In Chelsea, Lindauer says major projects, such as filling the Clocktower development, should be approached from a long-term perspective. One-half of the Clocktower Building offices are vacant.

The Chelsea Livery, a cinder block building from 1905 that the Chelsea DDA purchased two years ago–situated between the Clocktower and downtown storefronts–could bridge a gap in the downtown business district. The DDA is filing requests for proposals from potential tenants and has at least one interested investor.
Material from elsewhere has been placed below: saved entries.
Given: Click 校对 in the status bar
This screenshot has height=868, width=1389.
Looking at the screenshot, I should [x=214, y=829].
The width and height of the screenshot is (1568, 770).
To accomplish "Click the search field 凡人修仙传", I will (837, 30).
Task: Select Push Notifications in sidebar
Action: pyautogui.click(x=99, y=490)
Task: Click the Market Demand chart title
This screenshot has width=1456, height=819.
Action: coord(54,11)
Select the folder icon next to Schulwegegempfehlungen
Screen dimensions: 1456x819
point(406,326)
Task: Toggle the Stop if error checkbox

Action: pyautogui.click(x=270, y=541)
In Saline, major streetscape developments are on hold because of lack of state funding, but there’s movement in individual storefronts. The long-vacant Kelly’s and Saline Cafe restaurant space is being renovated into a new eatery. A manufacturing company is moving into the R & B Machine Tool building–and bringing twenty-five to thirty employees downtown–and perhaps twice that number eventually. And developer Bill Kinley, president of Phoenix Contractors, who owns three buildings in downtown Saline that house a mix of retail and restaurants, says he hasn’t lost a single tenant during the recession. Yet, down the street, a massive vacant lot is an undeveloped eyesore.

While some projects and businesses stall downtown, others have stood the test of time. In Chelsea, one of those is Winans Jewelry, a century-old business on Main Street. As a high school and college student, Marie Krause worked there. Then she worked outside Chelsea for three decades–until she lost her job a couple years ago. When shop owner Rob Winans heard of her misfortune, he invited her back to work at the family’s store.

Krause says working in the historic building again under the old tin ceiling is like coming full circle: “Our downtown is the heart of the community and it feels so good to be back.”

Laura Blodgett contributed to this article.